(Problem to work on)
Select every line below containing the word "button".

(Records for this exercise)
%%

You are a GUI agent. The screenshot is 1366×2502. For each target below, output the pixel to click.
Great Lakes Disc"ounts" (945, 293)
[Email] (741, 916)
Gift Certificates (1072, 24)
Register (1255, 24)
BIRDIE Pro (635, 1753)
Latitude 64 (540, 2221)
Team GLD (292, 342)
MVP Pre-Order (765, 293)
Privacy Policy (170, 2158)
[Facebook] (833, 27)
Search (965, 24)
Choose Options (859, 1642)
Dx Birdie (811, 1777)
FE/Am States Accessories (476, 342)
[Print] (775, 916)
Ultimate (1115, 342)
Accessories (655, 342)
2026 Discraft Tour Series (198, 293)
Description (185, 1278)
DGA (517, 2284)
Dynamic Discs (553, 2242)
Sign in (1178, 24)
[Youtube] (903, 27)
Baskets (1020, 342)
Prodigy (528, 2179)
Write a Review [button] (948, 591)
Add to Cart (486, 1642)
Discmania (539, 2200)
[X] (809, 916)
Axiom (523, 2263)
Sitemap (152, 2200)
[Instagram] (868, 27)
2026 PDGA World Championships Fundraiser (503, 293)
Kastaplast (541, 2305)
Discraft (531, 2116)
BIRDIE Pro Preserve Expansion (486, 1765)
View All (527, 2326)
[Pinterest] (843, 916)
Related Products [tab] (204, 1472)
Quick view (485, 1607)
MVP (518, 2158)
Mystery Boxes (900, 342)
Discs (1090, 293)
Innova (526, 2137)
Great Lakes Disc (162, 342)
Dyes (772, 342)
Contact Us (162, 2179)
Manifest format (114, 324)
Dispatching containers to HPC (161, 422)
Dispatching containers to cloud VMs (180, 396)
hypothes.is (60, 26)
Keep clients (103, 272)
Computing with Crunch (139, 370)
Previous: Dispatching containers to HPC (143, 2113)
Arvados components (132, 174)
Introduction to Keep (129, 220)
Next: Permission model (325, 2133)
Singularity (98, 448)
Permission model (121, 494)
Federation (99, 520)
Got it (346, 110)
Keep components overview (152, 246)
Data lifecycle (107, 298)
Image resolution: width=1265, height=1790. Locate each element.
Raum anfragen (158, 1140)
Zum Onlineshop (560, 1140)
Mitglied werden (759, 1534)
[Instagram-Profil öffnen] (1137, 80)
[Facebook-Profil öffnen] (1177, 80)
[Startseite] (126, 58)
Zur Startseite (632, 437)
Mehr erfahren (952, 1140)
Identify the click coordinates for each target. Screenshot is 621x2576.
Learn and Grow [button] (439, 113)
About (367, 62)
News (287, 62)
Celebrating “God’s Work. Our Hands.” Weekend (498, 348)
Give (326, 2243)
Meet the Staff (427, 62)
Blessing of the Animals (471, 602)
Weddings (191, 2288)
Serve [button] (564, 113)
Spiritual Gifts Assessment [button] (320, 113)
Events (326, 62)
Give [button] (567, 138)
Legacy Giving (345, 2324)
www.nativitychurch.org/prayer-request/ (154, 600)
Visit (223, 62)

%%

(Result of this task)
Write a Review [button] (948, 591)
Learn and Grow [button] (439, 113)
Serve [button] (564, 113)
Spiritual Gifts Assessment [button] (320, 113)
Give [button] (567, 138)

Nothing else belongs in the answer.